A finales del siglo XVIII (1786-87), durante el reinado de Carlos III, comenzarían a dictarse normas y leyes con la intención de que se abandonase la insana costumbre de realizar las inhumaciones en las iglesias, para, con la creación de nuevos recintos poder hacerlo fuera de las poblaciones.
En la Real Célula del 3 de abril de 1787, se reflejaría la obligación de construir cementerios cuya obligada ejecución recaería en los cabildos parroquiales junto a los corregidores de las poblaciones. El coste de las diferentes actuaciones sería financiado por ambas instituciones, corriendo con la mayor parte del gasto los cabildos; los ayuntamientos se harían cargo de la compra y pago de los terrenos, si eran privados, o en la cesión si eran comunales. Las ganancias generadas se repartían en base a estas inversiones, previéndose mayor beneficio las tocantes al lado eclesiástico.
Intento que fallaría por la falta de continuidad en las intervenciones, por lo que los entierros en las iglesias deberían regularse con normas más precisas, indicando que se realizasen a una mayor profundidad, tal como indicaba la Real Célula de 15 de noviembre de 1796. El seguimiento en la costumbre de inhumaciones en las iglesias provocará graves y diversas epidemias, que diezmarían a la población del Reino.
Todo ello conllevaría a la Real Orden Circular de 26 de abril de 1804, ya bajo el reinado de Carlos IV, que reactivaría la obligación de la construcción de los nuevos cementerios. Ésta obligación se plasmaría en una nueva norma, Real Orden Circular de 28 de junio de 1804, que recogía un movimiento de homogeneizar los trámites y medidas para la construcción de los camposantos. En la ley se dicta que los promotores y directores de las nuevas construcciones serían los corregidores junto a los obispos. Las poblaciones más expuestas a las epidemias o con más problemas de espacio para realizar enterramientos en las iglesias, serían la diana de la aplicación de estas normativas.
A los médicos de las villas les correspondería aprobar su ubicación; debiendo existir un plano confeccionado por parte del arquitecto o maestro de obras municipal y, por último, un presupuesto. Los cementerios deberían situarse fuera de las poblaciones en: “Sitios ventilados e inmediatos a las parroquias” (sic.), alejados de las casas de los vecinos. Asimismo, reflejaba, que se intentaría aprovechar los lugares donde ya existían una capilla o ermita, pero insistiendo que su ubicación estuviera fuera de las poblaciones.
Ordenanzas, leyes y circulares
Todas estas ordenanzas, leyes y circulares, serán aglutinadas como antecedentes para la “Novísima Recopilación” de 1805, ordenada por Carlos IV, que recoge en el libro I, título III, ley I, la creación de los cementerios de nueva planta, bajo el epígrafe: “De los cimenterios de las iglesias: Entierros y funeral de los difuntos” (sic.). Reglamento que recoge las legislaciones de Carlos III y las Reales Órdenes dadas por Carlos IV. La justificación de estas leyes sería, en definitiva, la salubridad en los enterramientos y las medidas profilácticas contra las constantes epidemias.

[Datos almacenados]

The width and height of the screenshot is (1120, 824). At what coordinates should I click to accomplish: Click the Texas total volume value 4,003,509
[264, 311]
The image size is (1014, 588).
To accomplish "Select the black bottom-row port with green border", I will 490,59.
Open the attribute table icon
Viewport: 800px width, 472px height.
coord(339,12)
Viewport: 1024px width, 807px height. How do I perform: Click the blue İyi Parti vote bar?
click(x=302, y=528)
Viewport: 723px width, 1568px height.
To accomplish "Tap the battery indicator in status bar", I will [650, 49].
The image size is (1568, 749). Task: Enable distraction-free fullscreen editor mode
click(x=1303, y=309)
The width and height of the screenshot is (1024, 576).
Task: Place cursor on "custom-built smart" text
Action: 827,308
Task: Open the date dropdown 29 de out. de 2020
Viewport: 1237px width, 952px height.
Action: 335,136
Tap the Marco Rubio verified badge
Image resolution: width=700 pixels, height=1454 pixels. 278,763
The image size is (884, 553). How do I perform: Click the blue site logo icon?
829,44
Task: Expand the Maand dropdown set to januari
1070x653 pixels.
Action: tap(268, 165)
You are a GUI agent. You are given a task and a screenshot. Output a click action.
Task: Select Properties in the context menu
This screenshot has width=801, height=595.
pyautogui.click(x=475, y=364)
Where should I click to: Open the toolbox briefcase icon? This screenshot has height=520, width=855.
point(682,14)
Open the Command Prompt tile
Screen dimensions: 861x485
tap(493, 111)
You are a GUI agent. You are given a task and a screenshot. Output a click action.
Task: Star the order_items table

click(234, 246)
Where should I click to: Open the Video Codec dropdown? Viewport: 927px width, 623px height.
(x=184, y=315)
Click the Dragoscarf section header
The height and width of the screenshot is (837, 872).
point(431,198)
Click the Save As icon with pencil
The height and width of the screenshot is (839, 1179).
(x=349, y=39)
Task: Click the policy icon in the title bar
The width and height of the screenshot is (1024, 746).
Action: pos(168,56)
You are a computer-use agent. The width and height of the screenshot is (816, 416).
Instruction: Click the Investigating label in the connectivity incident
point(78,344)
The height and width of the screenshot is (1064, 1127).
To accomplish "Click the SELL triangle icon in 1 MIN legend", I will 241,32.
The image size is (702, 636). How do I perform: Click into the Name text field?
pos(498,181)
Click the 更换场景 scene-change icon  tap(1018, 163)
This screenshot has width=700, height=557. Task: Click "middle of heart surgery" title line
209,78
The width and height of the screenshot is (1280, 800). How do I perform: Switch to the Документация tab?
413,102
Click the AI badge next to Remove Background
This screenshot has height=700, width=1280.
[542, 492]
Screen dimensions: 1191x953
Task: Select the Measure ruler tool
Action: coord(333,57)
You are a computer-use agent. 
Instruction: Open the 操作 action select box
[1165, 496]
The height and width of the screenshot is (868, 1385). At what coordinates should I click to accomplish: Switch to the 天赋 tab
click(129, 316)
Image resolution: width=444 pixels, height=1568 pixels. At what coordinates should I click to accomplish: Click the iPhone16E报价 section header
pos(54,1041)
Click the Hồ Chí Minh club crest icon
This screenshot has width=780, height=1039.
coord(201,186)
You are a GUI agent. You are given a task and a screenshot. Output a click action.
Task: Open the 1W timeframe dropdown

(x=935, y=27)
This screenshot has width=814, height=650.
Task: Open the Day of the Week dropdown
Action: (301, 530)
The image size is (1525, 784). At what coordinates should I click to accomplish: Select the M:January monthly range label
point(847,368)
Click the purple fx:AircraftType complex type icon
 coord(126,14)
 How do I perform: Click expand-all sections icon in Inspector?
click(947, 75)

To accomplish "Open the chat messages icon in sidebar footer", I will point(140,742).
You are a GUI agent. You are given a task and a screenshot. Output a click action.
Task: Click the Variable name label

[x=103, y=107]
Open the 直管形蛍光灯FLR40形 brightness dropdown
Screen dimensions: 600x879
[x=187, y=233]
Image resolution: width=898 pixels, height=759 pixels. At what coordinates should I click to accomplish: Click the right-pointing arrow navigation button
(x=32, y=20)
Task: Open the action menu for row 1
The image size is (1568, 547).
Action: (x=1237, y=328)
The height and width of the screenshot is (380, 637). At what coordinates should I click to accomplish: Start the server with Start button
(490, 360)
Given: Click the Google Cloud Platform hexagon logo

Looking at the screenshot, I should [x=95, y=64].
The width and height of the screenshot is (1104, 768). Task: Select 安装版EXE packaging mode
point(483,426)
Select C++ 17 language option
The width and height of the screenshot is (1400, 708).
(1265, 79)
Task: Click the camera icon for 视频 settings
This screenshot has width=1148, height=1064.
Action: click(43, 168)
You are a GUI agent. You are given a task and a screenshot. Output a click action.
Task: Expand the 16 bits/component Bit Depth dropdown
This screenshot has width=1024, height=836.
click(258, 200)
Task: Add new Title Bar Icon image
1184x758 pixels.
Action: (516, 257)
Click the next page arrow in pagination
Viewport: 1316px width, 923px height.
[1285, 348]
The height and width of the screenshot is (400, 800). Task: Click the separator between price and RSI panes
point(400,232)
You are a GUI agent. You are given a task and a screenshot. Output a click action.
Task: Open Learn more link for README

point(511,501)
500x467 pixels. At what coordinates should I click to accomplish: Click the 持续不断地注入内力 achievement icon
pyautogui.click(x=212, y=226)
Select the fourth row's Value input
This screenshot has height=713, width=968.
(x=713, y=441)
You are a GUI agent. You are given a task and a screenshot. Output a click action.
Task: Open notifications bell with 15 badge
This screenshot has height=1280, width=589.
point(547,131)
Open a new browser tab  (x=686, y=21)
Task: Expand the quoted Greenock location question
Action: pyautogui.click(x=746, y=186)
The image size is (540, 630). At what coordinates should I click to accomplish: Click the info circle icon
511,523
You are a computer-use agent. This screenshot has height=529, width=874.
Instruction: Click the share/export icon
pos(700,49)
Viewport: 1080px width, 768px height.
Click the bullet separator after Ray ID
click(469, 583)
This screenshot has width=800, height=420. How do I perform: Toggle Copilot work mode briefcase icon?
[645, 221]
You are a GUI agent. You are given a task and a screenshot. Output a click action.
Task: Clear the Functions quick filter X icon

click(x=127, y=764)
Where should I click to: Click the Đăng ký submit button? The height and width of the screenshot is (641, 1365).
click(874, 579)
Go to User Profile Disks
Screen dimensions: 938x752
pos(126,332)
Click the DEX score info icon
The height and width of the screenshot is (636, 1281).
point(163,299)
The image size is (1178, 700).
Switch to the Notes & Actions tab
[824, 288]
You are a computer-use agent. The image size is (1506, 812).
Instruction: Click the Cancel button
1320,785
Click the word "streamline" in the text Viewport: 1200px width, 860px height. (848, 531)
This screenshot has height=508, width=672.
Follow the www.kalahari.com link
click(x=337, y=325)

▶ [EJERCICIOS PROPUESTOS]:
- A) Según el texto sobre los cementerios, ¿quiénes serían los promotores y directores de las nuevas construcciones conforme a la Real Orden Circular de 28 de junio de 1804?
- B) Reescriba en forma de lista el párrafo del texto sobre los cementerios que empieza por «A los médicos de las villas», conservando sus datos principales.
Las líneas de datos no guardan relación con el texto sobre los cementerios.

▶ [RESPUESTAS]:
- A) Los corregidores junto a los obispos.

- B)
- Los médicos de las villas aprobarían la ubicación de los cementerios.
- Se exigía un plano elaborado por el arquitecto o maestro de obras municipal y un presupuesto.
- Los cementerios se situarían fuera de las poblaciones, en sitios ventilados e inmediatos a las parroquias, alejados de las casas de los vecinos.
- Se intentaría aprovechar lugares donde ya existiera una capilla o ermita, siempre que estuvieran fuera de las poblaciones.